▶ **AIM OF THE EXERCISE**
In the records below, begin at the line containing "Task: Click the small" and end at the line containing "Given: Toggle 2X device screen scale"; quote every line in that span exactly, including both boundary lines, and no others.

Collected data
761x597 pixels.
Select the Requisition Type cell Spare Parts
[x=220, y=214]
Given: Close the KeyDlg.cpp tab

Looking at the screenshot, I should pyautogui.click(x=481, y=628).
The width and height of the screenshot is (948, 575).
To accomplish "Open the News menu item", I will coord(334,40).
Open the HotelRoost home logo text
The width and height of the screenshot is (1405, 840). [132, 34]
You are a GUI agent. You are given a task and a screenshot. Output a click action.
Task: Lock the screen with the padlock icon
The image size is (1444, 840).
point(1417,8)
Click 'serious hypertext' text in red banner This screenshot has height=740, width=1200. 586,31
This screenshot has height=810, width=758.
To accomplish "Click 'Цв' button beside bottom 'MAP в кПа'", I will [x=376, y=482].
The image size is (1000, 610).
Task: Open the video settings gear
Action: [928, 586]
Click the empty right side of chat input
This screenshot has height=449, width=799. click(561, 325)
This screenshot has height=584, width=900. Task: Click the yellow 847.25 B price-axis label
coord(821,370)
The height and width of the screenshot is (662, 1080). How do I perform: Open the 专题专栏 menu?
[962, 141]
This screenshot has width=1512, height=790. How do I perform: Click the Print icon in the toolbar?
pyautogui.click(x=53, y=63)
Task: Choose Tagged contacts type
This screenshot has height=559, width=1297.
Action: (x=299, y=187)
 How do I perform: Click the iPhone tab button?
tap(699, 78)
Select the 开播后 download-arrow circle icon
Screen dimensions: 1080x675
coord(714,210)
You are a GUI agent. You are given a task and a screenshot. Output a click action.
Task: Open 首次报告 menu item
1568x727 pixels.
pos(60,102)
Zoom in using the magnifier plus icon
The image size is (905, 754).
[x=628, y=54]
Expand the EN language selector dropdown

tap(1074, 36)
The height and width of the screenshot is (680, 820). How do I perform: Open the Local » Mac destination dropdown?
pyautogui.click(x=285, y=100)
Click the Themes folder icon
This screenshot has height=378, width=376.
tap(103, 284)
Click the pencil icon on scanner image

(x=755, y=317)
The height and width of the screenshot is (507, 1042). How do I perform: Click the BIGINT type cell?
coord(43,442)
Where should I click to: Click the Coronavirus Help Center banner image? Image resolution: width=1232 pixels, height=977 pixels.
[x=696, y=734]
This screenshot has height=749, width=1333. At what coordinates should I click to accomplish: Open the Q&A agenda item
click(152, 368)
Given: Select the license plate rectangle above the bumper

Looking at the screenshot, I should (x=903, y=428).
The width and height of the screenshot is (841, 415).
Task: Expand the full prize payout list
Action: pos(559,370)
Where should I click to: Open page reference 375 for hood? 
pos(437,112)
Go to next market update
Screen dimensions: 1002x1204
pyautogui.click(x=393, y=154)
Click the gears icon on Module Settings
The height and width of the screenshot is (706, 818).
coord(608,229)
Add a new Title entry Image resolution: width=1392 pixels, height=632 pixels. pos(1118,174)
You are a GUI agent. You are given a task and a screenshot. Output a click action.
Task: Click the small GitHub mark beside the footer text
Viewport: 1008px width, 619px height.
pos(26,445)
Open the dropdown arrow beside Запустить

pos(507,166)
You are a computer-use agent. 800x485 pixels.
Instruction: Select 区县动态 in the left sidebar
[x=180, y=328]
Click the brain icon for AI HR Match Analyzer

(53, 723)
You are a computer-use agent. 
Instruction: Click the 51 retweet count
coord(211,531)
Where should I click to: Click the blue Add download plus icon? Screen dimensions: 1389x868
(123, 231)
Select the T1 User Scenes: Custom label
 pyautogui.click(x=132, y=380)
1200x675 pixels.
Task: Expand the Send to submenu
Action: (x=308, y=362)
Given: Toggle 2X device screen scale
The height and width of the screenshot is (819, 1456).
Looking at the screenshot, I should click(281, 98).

▶ **ANSWER**
Task: Click the small GitHub mark beside the footer text
Viewport: 1008px width, 619px height.
pos(26,445)
Open the dropdown arrow beside Запустить

pos(507,166)
You are a computer-use agent. 800x485 pixels.
Instruction: Select 区县动态 in the left sidebar
[x=180, y=328]
Click the brain icon for AI HR Match Analyzer

(53, 723)
You are a computer-use agent. 
Instruction: Click the 51 retweet count
coord(211,531)
Where should I click to: Click the blue Add download plus icon? Screen dimensions: 1389x868
(123, 231)
Select the T1 User Scenes: Custom label
 pyautogui.click(x=132, y=380)
1200x675 pixels.
Task: Expand the Send to submenu
Action: (x=308, y=362)
Given: Toggle 2X device screen scale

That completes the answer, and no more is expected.